While these divisions were partly were based in part on the sectarian demographics, they also reflected French colonial strategy. By encouraging localized identities, the French sought to weaken nationalist movements prevent the emergence of a unified identity. Many of the different Syrian sects were hostile to the French mandate and to the division it created, as shown by the numerous revolts that the French encountered in all of the Syrian states. The Maronite Christians of Mount Lebanon, on the other hand, were a community with a dream of independence that was being realized under the French. Therefore, Greater Lebanon was the exception among the newly formed states.
It took France three years from 1920 to 1923 to gain full control over Syria and to quell all the insurgencies that broke out, notably in the Alawite territories, Mount Druze and Aleppo.
Although there were uprisings in the different states, the French deliberately gave different ethnic and religious groups in the Levant their own lands in the hopes of prolonging their rule. The French hoped to fragment the various groups in the region, to mitigate support for the Syrian nationalist movement seeking to end colonial rule. The administration of the state governments was heavily dominated by the French. Local authorities were given very little power and did not have the authority to independently decide policy. The small amount of power that local leaders had could easily be overruled by French officials. The French did everything in their power to prevent people in the Levant from developing self-sufficient governing bodies.
State of Greater Lebanon
On 3 August 1920, Arrêté 299 of the Haut-commissariat de la République française en Syrie et au Liban linked the cazas of Hasbaya, Rachaya, Maallaka and Baalbeck to what was then known as the Autonomous Territory of Lebanon. Then on 31 August 1920, General Gouraud signed Arrêté 318 delimiting the State of Greater Lebanon, with explanatory notes stating that Lebanon would be treated separately from the rest of Syria. On 1 September 1920, General Gouraud publicly proclaimed the creation of the State of Greater Lebanon at a ceremony in Beirut.Greater Lebanon was created by France to be a "safe haven" for the Maronite population of the mutasarrifia of Mount Lebanon. Mt. Lebanon, an area with a Maronite majority, had enjoyed varying degrees of autonomy during the Ottoman era. However, in addition to the Maronite Mutasarrifia other, mainly Muslim, regions were added, forming "Greater" Lebanon. Those regions correspond today to North Lebanon, South Lebanon, Biqa' valley, and Beirut. The capital of Greater Lebanon was Beirut. The new state was granted a flag, merging the French flag with the cedar of Lebanon.
Maronites were the majority in Lebanon and managed to preserve its independence; an independence that created a unique precedent in the Arab world, as Lebanon was the first Arab country in which Christians were not a minority. The State of Greater Lebanon existed until 23 May 1926, after which it became the Lebanese Republic.

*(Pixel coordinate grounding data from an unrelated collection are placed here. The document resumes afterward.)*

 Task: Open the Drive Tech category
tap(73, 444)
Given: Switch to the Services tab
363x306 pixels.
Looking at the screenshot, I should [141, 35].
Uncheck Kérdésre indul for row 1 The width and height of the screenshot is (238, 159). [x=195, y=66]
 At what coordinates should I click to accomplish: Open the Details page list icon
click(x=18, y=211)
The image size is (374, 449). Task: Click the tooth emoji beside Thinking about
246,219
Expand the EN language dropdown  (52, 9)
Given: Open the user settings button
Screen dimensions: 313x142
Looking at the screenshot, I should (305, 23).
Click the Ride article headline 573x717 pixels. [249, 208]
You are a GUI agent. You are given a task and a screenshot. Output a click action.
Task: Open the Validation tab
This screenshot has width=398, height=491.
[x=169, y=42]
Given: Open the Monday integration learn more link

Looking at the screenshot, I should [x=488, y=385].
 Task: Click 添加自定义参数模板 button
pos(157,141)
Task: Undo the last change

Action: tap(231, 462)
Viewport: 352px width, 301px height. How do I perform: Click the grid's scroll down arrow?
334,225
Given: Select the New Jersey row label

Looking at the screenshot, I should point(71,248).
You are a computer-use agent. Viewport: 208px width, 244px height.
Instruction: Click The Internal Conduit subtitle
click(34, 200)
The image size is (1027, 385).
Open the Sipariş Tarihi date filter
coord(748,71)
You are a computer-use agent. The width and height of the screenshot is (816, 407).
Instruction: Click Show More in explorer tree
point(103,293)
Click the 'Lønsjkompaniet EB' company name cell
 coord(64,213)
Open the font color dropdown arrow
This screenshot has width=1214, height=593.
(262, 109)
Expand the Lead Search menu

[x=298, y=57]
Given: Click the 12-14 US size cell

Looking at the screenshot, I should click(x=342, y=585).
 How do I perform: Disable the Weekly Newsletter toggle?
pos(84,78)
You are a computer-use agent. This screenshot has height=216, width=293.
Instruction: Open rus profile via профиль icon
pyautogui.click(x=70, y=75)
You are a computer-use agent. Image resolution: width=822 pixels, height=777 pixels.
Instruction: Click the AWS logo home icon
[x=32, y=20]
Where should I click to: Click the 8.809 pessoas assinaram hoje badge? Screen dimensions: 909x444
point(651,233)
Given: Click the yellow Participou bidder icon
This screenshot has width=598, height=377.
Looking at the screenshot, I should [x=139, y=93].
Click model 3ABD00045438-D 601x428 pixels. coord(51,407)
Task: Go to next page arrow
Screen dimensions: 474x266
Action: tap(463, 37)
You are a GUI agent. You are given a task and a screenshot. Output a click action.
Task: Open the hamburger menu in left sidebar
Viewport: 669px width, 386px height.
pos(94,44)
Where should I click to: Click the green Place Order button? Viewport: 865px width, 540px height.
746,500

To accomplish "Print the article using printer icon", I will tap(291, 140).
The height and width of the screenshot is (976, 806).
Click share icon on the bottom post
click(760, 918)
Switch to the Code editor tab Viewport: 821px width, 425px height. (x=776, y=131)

Most Muslims in Greater Lebanon rejected the new state upon its creation. Some believe that the continuous Muslim demand for reunification with Syria eventually brought about an armed conflict between Muslims and Christians in 1958 when Lebanese Muslims wanted to join the newly proclaimed United Arab Republic, while Lebanese Christians were strongly opposed. However, most members of the Lebanese Muslim communities and their political elites were committed to the idea of being Lebanese citizens by the late 1930s, even though they also tended to nurture Arab nationalist sentiments.